Thu 22 May 2008
Do you believe in God?
Posted by leonards under Church , Family , Life and Work , UncategorizedNo Comments
I’ve been working back through a book I read in seminary by Dallas Willard, The Divine Conspiracy. On page 91, he remarks, “I personally have become convinced that many people who believe in Jesus do not actually believe in God. By saying this I do not mean to condemn anyone but to cast light on why the lives of professed believers go as they do, and often quite contrary even to what they sincerely intend.” Wow! That is a strong statement! Can a person believe in Jesus without believing in God?
To grasp Willard’s point, you need a little more context. He is focusing on the reality of the Kingdom of God as it interacts with “real” life.

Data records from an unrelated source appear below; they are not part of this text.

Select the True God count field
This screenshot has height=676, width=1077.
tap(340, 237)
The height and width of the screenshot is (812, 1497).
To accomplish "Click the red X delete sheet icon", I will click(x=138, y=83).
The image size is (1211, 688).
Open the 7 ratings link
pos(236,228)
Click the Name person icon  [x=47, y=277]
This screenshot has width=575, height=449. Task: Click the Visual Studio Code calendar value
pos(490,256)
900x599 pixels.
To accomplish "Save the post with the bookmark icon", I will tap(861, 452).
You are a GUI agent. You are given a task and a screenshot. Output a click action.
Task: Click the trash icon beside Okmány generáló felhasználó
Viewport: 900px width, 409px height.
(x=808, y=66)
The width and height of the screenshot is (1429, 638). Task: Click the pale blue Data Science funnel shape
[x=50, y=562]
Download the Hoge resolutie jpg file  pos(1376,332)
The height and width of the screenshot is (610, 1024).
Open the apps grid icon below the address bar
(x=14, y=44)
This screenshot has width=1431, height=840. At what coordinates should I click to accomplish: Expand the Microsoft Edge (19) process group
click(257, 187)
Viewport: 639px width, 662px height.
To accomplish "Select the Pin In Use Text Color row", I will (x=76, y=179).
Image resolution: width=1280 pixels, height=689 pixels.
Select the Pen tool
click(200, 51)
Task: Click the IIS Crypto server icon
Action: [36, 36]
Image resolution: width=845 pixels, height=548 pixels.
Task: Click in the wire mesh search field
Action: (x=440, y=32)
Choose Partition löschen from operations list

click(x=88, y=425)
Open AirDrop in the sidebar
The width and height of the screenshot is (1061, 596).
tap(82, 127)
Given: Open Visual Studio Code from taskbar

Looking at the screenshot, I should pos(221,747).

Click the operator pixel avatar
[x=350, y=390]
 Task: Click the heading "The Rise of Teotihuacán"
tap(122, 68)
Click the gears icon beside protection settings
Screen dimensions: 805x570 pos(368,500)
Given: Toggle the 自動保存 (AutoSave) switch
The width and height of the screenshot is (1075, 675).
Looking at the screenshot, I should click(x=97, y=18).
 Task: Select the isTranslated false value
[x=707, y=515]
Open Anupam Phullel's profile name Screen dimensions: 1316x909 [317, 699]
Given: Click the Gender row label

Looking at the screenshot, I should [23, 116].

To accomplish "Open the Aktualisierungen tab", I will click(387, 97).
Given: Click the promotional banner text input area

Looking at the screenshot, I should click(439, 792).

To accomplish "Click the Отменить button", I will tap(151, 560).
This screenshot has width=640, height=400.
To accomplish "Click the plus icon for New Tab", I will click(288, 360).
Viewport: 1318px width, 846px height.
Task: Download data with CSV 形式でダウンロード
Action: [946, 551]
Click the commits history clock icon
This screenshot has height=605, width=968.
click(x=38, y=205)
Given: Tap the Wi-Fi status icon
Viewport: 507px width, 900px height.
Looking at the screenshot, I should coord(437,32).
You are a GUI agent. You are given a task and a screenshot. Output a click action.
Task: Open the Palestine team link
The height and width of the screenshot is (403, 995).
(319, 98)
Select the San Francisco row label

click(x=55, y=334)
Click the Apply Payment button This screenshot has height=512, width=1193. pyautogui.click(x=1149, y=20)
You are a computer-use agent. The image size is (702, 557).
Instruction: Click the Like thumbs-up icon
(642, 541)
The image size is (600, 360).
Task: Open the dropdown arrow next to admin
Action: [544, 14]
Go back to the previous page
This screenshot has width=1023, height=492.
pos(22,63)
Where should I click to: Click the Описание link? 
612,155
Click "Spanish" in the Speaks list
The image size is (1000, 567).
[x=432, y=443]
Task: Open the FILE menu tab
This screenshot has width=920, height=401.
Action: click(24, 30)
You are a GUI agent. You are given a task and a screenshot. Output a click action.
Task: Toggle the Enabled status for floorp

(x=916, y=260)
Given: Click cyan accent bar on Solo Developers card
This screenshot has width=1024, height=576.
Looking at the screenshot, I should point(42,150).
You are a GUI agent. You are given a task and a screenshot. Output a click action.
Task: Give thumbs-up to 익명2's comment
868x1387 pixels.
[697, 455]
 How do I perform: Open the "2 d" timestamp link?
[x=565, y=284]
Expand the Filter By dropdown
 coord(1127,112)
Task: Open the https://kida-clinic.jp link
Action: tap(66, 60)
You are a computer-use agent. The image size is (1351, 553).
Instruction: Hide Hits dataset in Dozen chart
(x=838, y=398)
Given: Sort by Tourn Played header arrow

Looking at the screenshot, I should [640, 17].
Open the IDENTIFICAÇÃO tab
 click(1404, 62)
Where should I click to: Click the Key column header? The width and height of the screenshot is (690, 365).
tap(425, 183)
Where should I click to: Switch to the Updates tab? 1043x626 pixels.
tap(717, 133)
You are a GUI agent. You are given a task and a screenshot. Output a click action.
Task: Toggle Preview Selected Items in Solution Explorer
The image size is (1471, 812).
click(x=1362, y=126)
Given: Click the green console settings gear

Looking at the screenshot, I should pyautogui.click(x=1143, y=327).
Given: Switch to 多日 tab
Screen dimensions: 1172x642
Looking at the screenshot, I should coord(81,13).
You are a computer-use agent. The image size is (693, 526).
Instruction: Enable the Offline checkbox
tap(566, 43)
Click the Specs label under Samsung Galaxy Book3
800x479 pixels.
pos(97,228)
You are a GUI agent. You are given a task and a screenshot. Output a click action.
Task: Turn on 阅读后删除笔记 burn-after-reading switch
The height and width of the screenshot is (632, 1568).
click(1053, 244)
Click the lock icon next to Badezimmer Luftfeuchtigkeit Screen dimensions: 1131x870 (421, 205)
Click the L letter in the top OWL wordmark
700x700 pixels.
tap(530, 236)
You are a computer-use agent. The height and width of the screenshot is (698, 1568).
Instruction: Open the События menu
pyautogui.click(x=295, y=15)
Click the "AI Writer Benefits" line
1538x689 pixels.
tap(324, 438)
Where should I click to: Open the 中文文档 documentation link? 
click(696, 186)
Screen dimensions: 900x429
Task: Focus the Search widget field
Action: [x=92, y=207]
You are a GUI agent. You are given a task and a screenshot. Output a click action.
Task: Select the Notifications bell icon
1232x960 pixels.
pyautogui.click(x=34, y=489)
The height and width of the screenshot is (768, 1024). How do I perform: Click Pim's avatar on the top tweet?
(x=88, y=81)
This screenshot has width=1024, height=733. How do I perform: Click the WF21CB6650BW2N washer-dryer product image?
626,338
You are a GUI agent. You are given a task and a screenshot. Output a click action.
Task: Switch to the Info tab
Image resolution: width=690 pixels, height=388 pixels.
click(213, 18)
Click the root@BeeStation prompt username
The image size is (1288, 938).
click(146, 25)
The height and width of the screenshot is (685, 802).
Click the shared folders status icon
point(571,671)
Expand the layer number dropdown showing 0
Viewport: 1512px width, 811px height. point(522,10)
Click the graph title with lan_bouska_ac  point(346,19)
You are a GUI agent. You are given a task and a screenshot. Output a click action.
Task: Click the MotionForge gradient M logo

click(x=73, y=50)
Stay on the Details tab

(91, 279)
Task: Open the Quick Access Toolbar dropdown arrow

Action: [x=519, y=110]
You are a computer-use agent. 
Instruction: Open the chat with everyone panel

We often think of the kingdom as out there beyond the stars or something that will come to be sometime in the future, but we seldom think of it as a very present reality in the lives and communities of Christians. Our present world is in a “flght from God.” We find little need for “interaction with God” in most of our life. Our books, classes, motivational speeches, jobs, love-lives, families, and whatever-else-you-can-think-of have little apparent need for God, and therefore God seems to have little impact on any of them. “All of us live in such a world, for we live by our competencies. Our souls are, accordingly, soaked in secularity,” writes Willard. He continues,
The “real” world has little room for a God of sparrows and children. To it, Jesus can only seem “otherworldly”–a good-hearted person out of touch with reality…He is a cheerleader who continues to shout, “We are going to win,” though the score is 98 to 3 against us in the last minute of the game.
I don’t know about you, but I find many Christians who view Jesus this way, and it is sadly no different than the way many non-Christians view Jesus. When pressed Christians would never admit to such a description, but practice reveals the substance of their beliefs. Again, Willard writes,
When this cheerleading approach to the “real-world” triumphs among those who profess Christ, they may then have faith in faith but will have little faith in God. For God and his world are just not “real” to them. They may believe in believing but not be able to rely on God–like many in our current culture who love love but in practice are unable to love real people. They may believe in prayer, think it quite a good thing, but be unable to pray believing and so will rarely, if ever, pray at all.
Is this not a warning to us and a call for self-examination? Do I really believe in God? If so, then how does my believing in God change my life? How does faith in Jesus change the way I make love to my wife, discipline my children, pay my bills, do my job, mow my grass, and care for my neighbors? Am I living in the present reality of God’s reign, or am I living in the delusion of the “real world” as though God were not there at all?